THE PROBLEM: After repeating the line containing "Image resolution: width=1456", stop; until then, repeat each line of the listing below exactly, starting with the first.

=== Section Start ===

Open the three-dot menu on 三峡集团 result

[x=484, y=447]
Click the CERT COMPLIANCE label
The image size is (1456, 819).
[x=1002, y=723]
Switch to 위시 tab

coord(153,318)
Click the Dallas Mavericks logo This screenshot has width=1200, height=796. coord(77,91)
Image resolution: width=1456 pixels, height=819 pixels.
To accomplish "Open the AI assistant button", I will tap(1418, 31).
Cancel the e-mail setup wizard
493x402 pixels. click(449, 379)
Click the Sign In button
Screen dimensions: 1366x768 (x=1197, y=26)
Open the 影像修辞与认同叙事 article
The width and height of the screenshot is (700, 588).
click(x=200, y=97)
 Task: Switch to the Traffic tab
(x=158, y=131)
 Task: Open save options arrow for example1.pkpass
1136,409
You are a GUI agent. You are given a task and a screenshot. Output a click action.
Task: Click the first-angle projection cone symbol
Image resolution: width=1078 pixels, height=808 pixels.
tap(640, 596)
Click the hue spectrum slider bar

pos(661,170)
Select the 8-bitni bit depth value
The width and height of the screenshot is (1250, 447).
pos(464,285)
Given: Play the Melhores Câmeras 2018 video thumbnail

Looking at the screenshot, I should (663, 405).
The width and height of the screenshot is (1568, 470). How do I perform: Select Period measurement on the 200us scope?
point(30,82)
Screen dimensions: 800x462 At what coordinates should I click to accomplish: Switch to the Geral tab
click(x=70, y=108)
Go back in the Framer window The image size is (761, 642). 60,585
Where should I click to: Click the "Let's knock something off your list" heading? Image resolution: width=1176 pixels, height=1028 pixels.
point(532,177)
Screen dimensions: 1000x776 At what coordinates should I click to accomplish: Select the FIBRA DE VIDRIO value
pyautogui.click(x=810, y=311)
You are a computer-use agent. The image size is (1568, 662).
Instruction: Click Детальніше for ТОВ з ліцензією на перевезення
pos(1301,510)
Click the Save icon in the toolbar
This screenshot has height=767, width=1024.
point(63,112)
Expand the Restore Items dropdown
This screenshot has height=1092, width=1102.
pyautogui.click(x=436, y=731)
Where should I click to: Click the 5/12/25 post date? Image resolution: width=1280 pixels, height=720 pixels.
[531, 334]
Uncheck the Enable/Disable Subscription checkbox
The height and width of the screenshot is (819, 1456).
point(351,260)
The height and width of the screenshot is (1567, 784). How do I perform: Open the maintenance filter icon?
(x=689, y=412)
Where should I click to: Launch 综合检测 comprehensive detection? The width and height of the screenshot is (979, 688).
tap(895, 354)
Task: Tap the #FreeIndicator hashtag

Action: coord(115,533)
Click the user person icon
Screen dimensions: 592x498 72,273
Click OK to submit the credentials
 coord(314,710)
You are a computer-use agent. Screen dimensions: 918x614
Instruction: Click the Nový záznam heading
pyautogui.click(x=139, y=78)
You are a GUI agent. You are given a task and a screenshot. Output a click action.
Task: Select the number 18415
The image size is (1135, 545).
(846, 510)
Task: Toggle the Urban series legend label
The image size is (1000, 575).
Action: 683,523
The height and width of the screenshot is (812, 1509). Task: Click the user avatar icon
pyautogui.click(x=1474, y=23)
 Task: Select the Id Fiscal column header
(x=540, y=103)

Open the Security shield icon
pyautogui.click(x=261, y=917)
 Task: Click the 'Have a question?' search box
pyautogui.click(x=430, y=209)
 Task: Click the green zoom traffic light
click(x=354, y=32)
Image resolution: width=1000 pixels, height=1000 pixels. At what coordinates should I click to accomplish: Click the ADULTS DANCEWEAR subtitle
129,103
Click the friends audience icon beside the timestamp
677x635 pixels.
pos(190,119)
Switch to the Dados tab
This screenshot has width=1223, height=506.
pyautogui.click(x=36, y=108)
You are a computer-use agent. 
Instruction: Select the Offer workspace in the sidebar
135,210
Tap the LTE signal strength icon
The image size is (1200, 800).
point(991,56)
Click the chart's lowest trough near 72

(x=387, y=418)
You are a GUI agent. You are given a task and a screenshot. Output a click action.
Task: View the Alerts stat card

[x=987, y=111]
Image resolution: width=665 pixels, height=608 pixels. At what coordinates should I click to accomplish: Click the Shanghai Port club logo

=== Section End ===

SOLUTION TO THE EXERCISE:
Open the three-dot menu on 三峡集团 result

[x=484, y=447]
Click the CERT COMPLIANCE label
The image size is (1456, 819).
[x=1002, y=723]
Switch to 위시 tab

coord(153,318)
Click the Dallas Mavericks logo This screenshot has width=1200, height=796. coord(77,91)
Image resolution: width=1456 pixels, height=819 pixels.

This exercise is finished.